• _WORK TASK_
Copy the entries that appear below in full, leaving out any picture among them.

(Source records)
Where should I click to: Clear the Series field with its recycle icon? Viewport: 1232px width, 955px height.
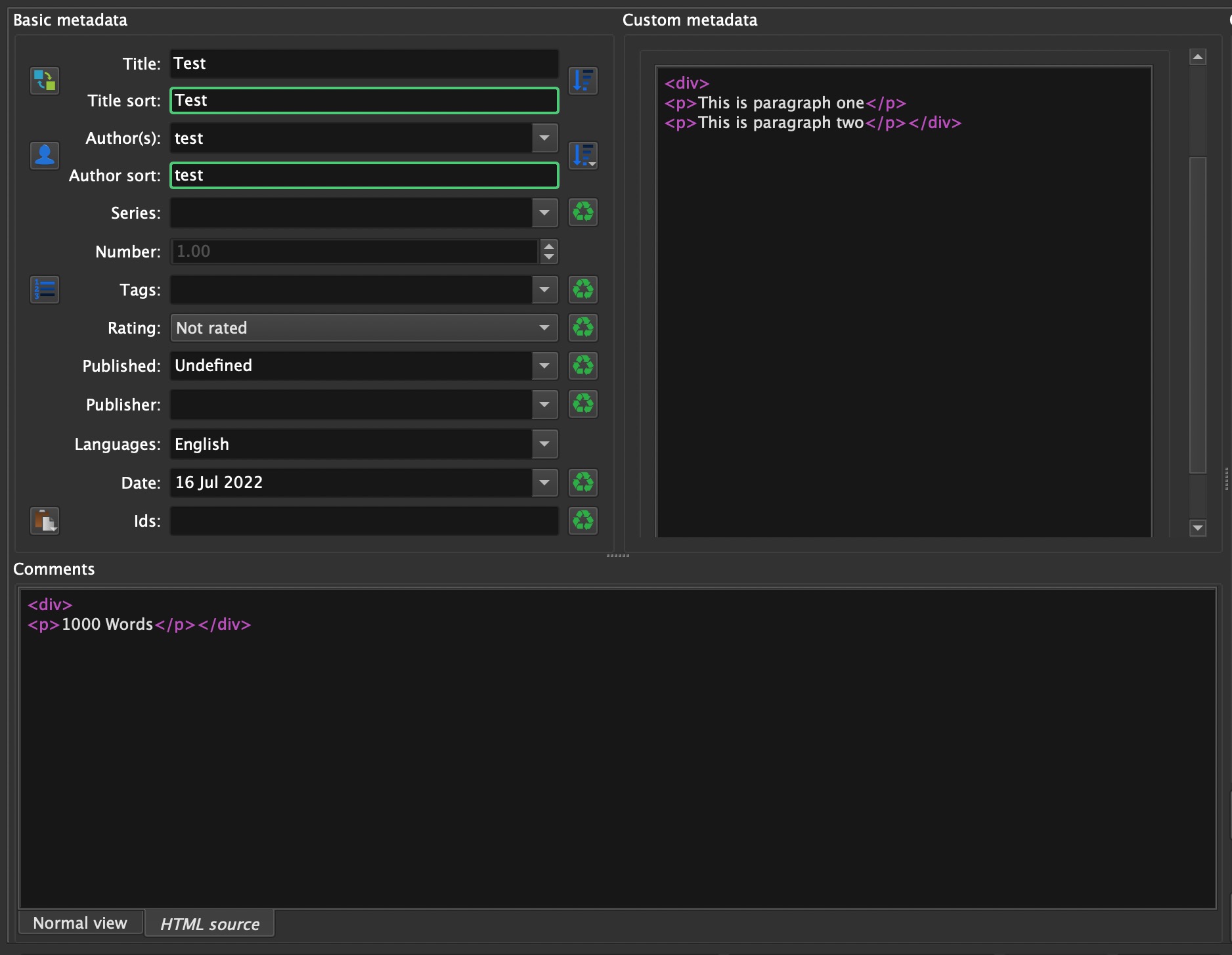click(x=583, y=213)
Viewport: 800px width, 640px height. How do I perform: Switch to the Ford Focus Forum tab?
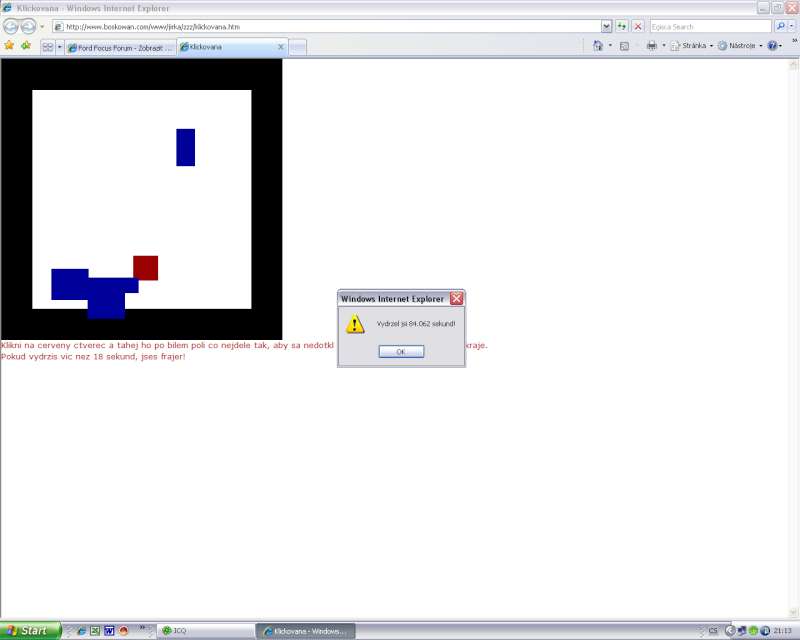coord(120,47)
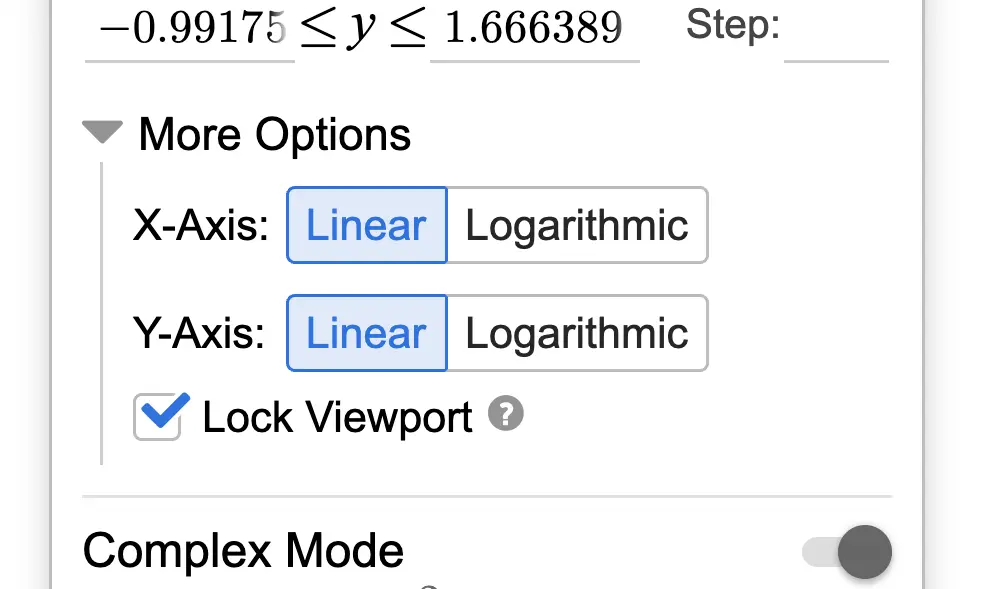
Task: Collapse the More Options disclosure triangle
Action: click(102, 132)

• _OUTPUT OF THE TASK_
Where should I click to: Clear the Series field with its recycle icon? Viewport: 1232px width, 955px height.
click(x=583, y=213)
Viewport: 800px width, 640px height. How do I perform: Switch to the Ford Focus Forum tab?
coord(120,47)
Task: Collapse the More Options disclosure triangle
Action: click(102, 132)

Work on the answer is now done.